I loved Lena. There were no words in the world to express how nice it was to meet someone with a similar background and worldview after eighteen years of feeling like a freak. But…

Sometimes it felt like I was only pretending to be the person she thought of as her best friend, the person who’d gotten that internship.

“Having everything work out exactly as it should, feels super weird,” I confessed to her. “Like I'm playing a role somebody else assigned to me.”

Lena nodded knowingly. “Sounds like you're struggling with imposter syndrome. I was reading an article in Psychology Now about how a lot of grads feel like that, no matter how much they’ve achieved.”

I grinned at her answer. Lena’s forbidden love wasn’t nearly as secret as mine. Ever since I met her, she’d been obsessed with modern psychology.

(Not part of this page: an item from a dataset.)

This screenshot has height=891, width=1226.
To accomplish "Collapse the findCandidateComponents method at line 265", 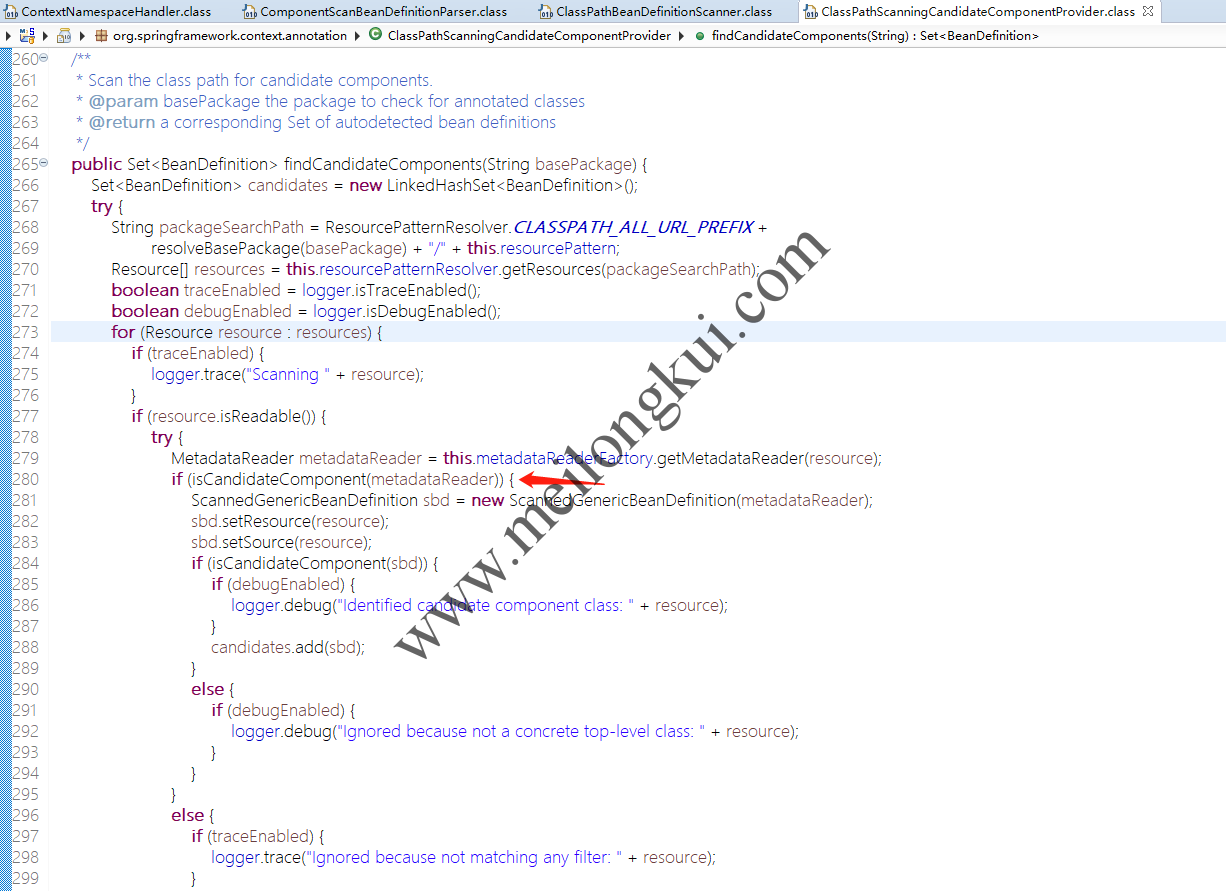I will coord(44,164).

“So have you broken it to your dad that you’ll be interning at that kids’ therapy program instead of trying to get a job that will look good on your next round of med school applications?” I asked.

Lena rolled her eyes. “No, he’s still getting over my perfect Indian boyfriend dumping me. No need to pile on.”

Now it was my turn to dig. “Are you still getting over your Indian boyfriend—who, by the way, was not so perfect if he didn't see your value, girl.”

Lena had been a little off ever since our trip to Daytona for spring break. We’d gone there just a few days after Rohan, her zero personality Indian boyfriend, dumped her, claiming he just couldn't date someone without his mother’s approval. I had thought that it would be a good way for my best friend to finally blow off some steam. And the first night, she’d actually put on a bikini and talked to some hockey players who’d flown down for spring break too. But she’d ended throwing deuces the next day and cutting out early.

She hadn’t seemed that broken up about Rohan when we flew down to Florida, so I had to wonder if something else had happened over spring break.

Granted, it could just be guilt making me think she was acting weird. I got so wasted the first night of our spring break that I woke up the next morning with a hangover to end all hangovers. Lena was nowhere to be found when I crawled out of bed. And when the two other friends we’d flew down with and I came back from our hair of the dog mimosa brunch, which had turned into late afternoon shots, we found her packing up her stuff.